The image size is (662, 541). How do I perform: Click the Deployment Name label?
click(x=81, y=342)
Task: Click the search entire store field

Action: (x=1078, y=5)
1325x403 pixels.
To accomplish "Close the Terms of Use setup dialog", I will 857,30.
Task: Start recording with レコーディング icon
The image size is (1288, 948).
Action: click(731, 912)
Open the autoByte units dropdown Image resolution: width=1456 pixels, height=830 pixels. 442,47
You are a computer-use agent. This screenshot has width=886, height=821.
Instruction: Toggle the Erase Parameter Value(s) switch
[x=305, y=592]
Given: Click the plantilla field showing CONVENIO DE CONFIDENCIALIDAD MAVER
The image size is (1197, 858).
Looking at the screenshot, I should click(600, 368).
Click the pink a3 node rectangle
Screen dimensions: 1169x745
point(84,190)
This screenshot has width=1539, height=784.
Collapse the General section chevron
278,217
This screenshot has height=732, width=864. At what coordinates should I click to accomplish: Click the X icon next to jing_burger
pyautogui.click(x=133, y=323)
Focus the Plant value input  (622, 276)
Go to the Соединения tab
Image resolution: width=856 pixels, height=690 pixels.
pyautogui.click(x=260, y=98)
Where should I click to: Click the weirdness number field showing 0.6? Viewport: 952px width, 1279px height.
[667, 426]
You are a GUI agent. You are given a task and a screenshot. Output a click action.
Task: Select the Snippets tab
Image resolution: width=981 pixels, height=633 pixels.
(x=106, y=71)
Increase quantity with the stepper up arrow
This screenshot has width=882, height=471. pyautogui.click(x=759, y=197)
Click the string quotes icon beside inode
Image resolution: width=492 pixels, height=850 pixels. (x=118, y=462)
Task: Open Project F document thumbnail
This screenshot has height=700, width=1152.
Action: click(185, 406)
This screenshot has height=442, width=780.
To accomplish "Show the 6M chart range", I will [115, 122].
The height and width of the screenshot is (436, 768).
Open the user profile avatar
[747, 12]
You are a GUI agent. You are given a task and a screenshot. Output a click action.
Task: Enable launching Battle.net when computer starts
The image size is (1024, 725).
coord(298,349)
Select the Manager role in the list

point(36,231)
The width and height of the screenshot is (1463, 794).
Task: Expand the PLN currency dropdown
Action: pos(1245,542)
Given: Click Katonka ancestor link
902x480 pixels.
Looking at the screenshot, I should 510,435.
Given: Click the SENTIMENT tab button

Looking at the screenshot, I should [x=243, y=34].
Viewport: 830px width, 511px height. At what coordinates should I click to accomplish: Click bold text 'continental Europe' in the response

§ WHAT TO DO: Reproduce the records above in full, without altering a single character.

§ RESULT OF THE EXERCISE:
The image size is (662, 541). How do I perform: Click the Deployment Name label?
click(x=81, y=342)
Task: Click the search entire store field

Action: (x=1078, y=5)
1325x403 pixels.
To accomplish "Close the Terms of Use setup dialog", I will 857,30.
Task: Start recording with レコーディング icon
The image size is (1288, 948).
Action: click(731, 912)
Open the autoByte units dropdown Image resolution: width=1456 pixels, height=830 pixels. 442,47
You are a computer-use agent. This screenshot has width=886, height=821.
Instruction: Toggle the Erase Parameter Value(s) switch
[x=305, y=592]
Given: Click the plantilla field showing CONVENIO DE CONFIDENCIALIDAD MAVER
The image size is (1197, 858).
Looking at the screenshot, I should click(600, 368).
Click the pink a3 node rectangle
Screen dimensions: 1169x745
point(84,190)
This screenshot has width=1539, height=784.
Collapse the General section chevron
278,217
This screenshot has height=732, width=864. At what coordinates should I click to accomplish: Click the X icon next to jing_burger
pyautogui.click(x=133, y=323)
Focus the Plant value input  (622, 276)
Go to the Соединения tab
Image resolution: width=856 pixels, height=690 pixels.
pyautogui.click(x=260, y=98)
Where should I click to: Click the weirdness number field showing 0.6? Viewport: 952px width, 1279px height.
[667, 426]
You are a GUI agent. You are given a task and a screenshot. Output a click action.
Task: Select the Snippets tab
Image resolution: width=981 pixels, height=633 pixels.
(x=106, y=71)
Increase quantity with the stepper up arrow
This screenshot has width=882, height=471. pyautogui.click(x=759, y=197)
Click the string quotes icon beside inode
Image resolution: width=492 pixels, height=850 pixels. (x=118, y=462)
Task: Open Project F document thumbnail
This screenshot has height=700, width=1152.
Action: click(185, 406)
This screenshot has height=442, width=780.
To accomplish "Show the 6M chart range", I will [115, 122].
The height and width of the screenshot is (436, 768).
Open the user profile avatar
[747, 12]
You are a GUI agent. You are given a task and a screenshot. Output a click action.
Task: Enable launching Battle.net when computer starts
The image size is (1024, 725).
coord(298,349)
Select the Manager role in the list

point(36,231)
The width and height of the screenshot is (1463, 794).
Task: Expand the PLN currency dropdown
Action: pos(1245,542)
Given: Click Katonka ancestor link
902x480 pixels.
Looking at the screenshot, I should 510,435.
Given: Click the SENTIMENT tab button

Looking at the screenshot, I should [x=243, y=34].
Viewport: 830px width, 511px height. At what coordinates should I click to accomplish: Click bold text 'continental Europe' in the response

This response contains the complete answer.